* _Work item_:
The answer is to consist only of an exact retyping of the lines from the one containing "Where should I" to the end of the entries, without pictures.
= Beginning of Section =
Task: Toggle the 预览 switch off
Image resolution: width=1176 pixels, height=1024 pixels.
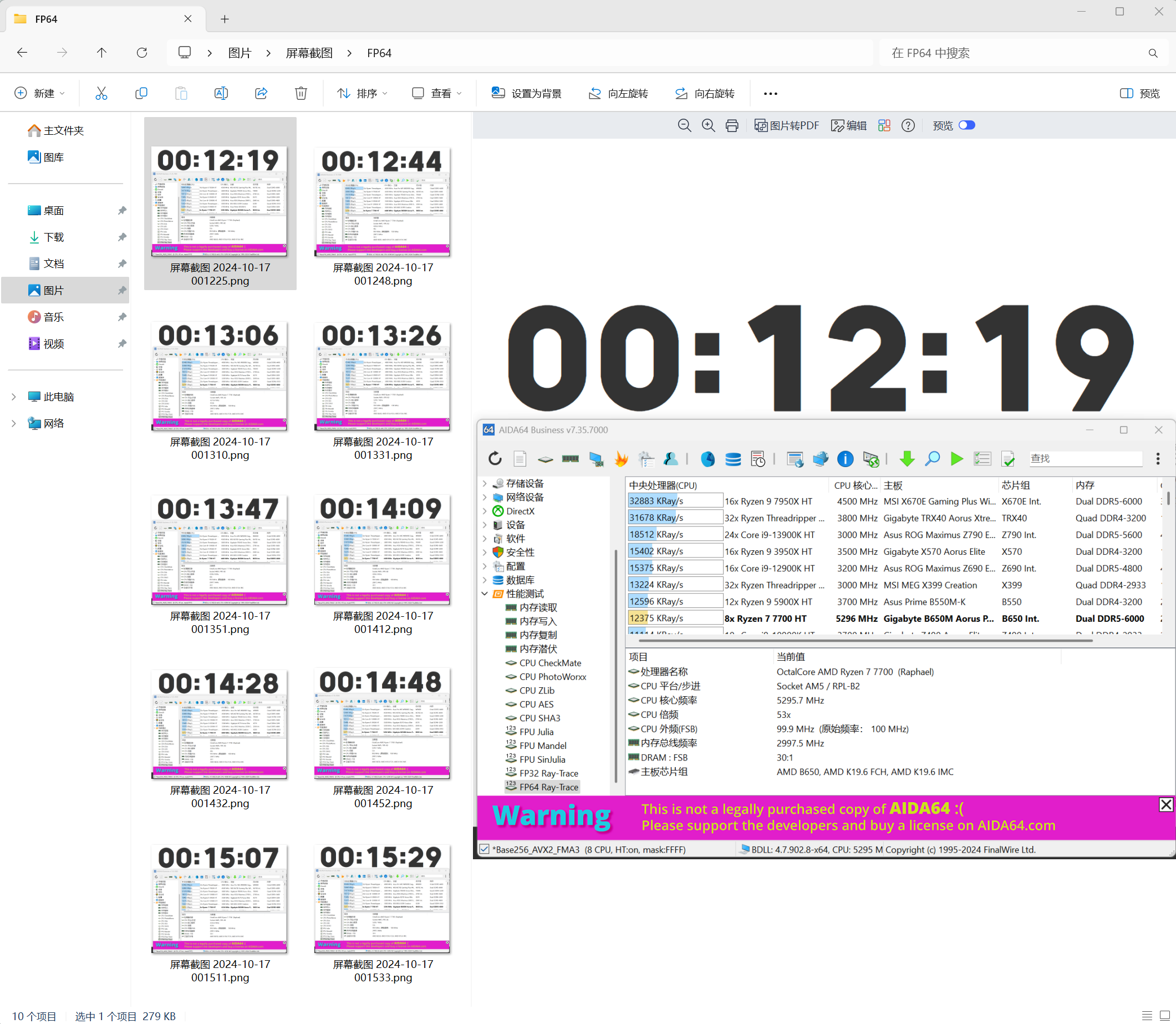Action: point(966,125)
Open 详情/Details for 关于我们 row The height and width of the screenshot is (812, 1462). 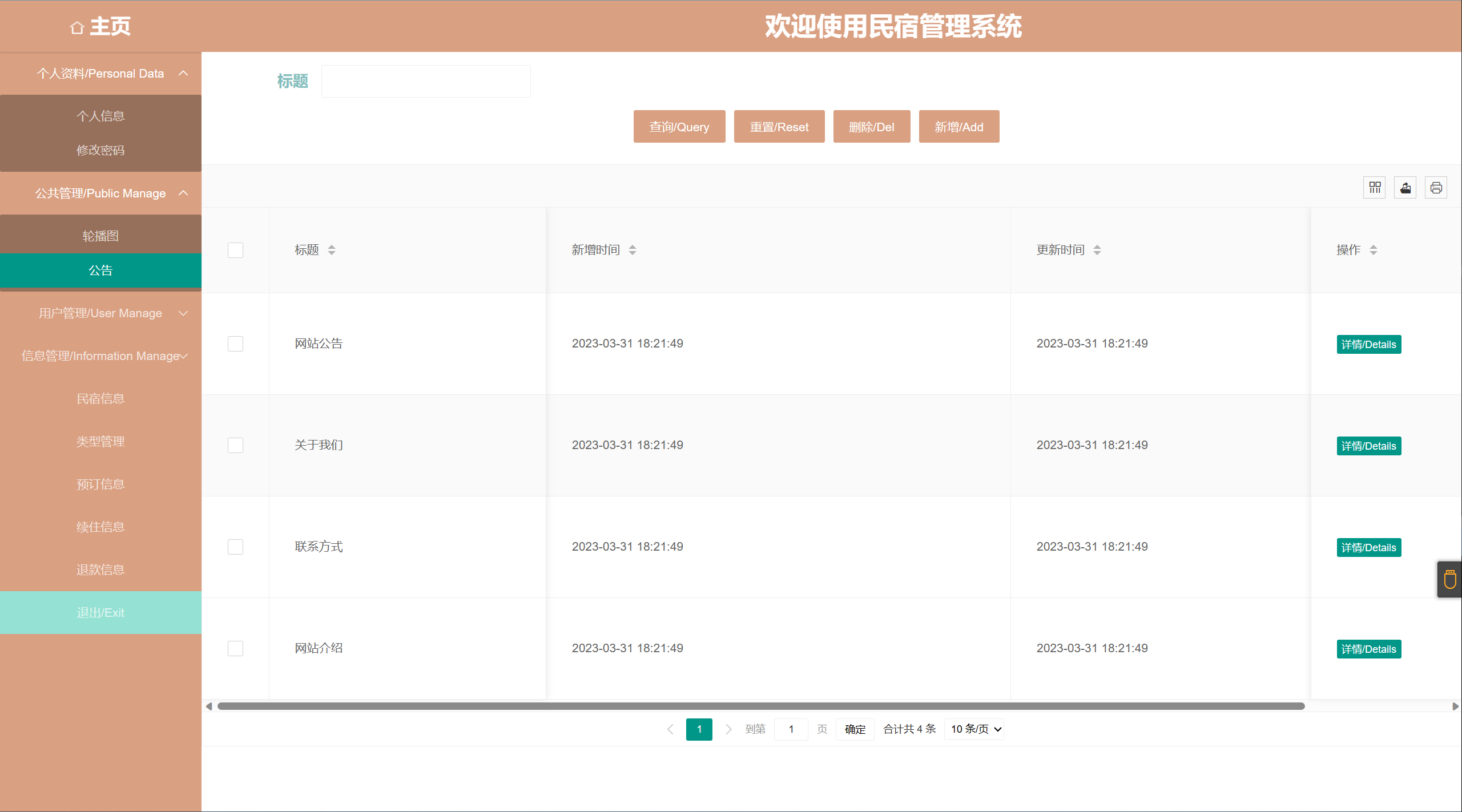pos(1368,446)
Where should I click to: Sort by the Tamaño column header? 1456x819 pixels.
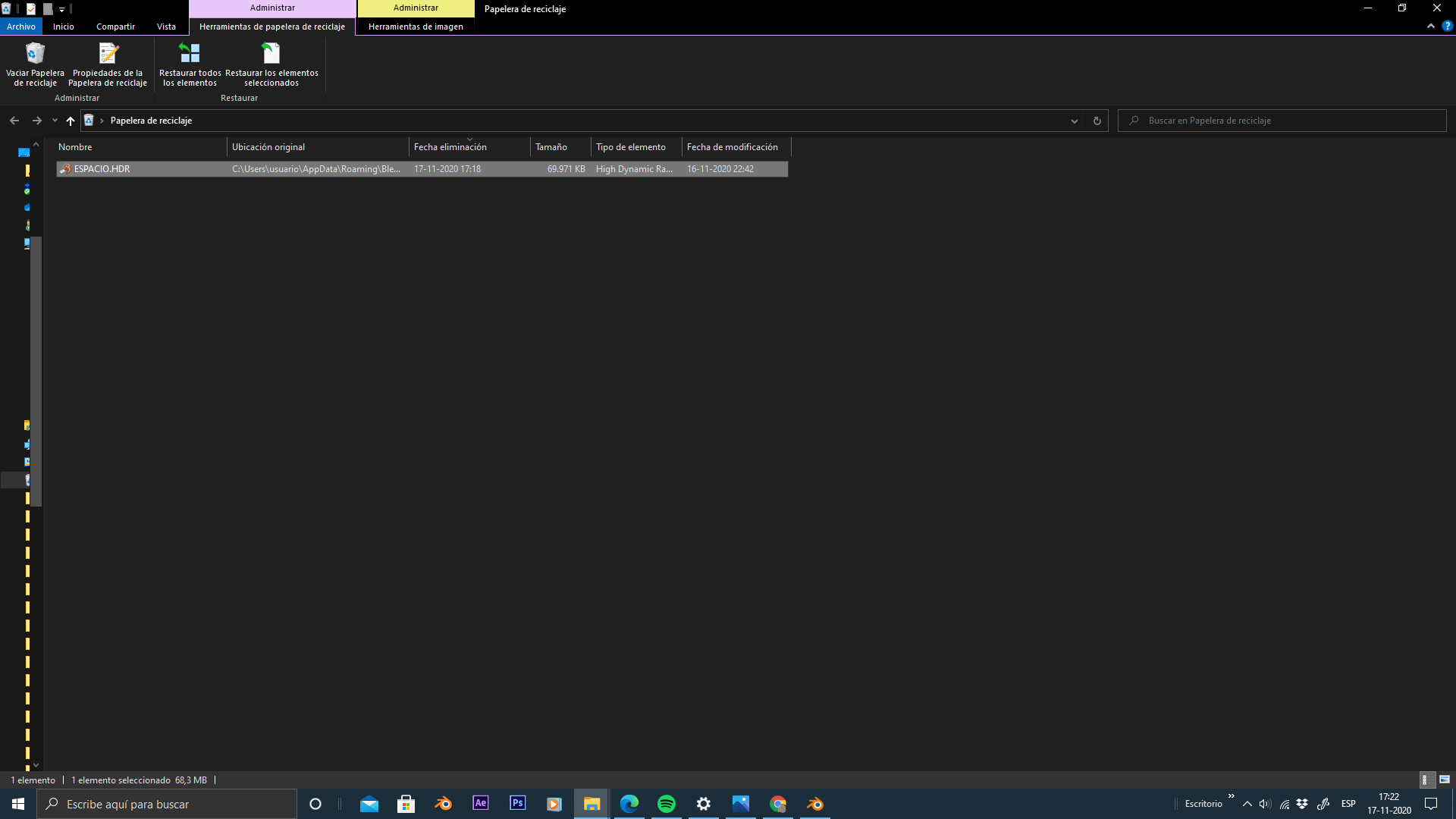(551, 147)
= End of Section =
* _Exercise result_:
Where should I click to: Sort by the Tamaño column header? 1456x819 pixels.
(551, 147)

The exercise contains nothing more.